## Given records:
==*==
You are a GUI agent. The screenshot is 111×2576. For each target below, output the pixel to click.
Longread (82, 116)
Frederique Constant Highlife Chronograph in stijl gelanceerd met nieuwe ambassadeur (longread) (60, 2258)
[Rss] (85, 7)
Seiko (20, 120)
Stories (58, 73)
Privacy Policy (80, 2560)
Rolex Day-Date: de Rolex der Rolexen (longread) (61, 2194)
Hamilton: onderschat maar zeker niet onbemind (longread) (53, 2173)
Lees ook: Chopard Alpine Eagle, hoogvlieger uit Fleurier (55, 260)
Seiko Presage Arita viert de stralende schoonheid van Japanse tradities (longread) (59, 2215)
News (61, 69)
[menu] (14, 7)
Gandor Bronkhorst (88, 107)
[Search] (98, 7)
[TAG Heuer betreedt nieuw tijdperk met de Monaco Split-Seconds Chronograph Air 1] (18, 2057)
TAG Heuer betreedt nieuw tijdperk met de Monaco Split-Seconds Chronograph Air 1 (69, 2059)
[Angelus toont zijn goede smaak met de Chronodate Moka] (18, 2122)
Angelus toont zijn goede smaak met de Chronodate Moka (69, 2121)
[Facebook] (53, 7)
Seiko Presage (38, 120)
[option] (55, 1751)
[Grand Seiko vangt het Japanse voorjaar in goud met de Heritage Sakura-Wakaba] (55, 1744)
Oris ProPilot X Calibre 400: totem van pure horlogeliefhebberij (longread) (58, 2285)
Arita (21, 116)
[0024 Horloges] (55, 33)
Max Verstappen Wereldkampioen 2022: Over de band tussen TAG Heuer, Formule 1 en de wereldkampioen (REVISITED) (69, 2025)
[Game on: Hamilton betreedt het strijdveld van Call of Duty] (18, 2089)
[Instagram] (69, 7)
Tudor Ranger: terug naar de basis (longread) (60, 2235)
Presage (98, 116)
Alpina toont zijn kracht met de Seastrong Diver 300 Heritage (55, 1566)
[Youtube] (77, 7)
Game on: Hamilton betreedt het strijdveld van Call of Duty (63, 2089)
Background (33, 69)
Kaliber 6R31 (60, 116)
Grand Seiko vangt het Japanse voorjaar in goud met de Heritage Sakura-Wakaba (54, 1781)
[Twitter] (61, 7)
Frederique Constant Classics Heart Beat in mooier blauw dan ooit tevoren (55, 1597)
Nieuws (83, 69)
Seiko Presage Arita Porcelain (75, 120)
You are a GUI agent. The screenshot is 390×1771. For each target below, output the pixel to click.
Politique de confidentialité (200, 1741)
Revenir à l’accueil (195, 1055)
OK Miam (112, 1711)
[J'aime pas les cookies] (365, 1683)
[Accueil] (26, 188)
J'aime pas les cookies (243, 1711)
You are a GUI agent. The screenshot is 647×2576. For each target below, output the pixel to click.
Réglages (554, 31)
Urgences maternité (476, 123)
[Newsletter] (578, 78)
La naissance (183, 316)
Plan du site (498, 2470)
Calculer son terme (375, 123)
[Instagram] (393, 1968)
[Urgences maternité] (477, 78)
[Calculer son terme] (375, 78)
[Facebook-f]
==*==
## Exercise goal:
Count how many lines of the listing above include the word "click", then reply with that count and no other text.

## Exercise result:
3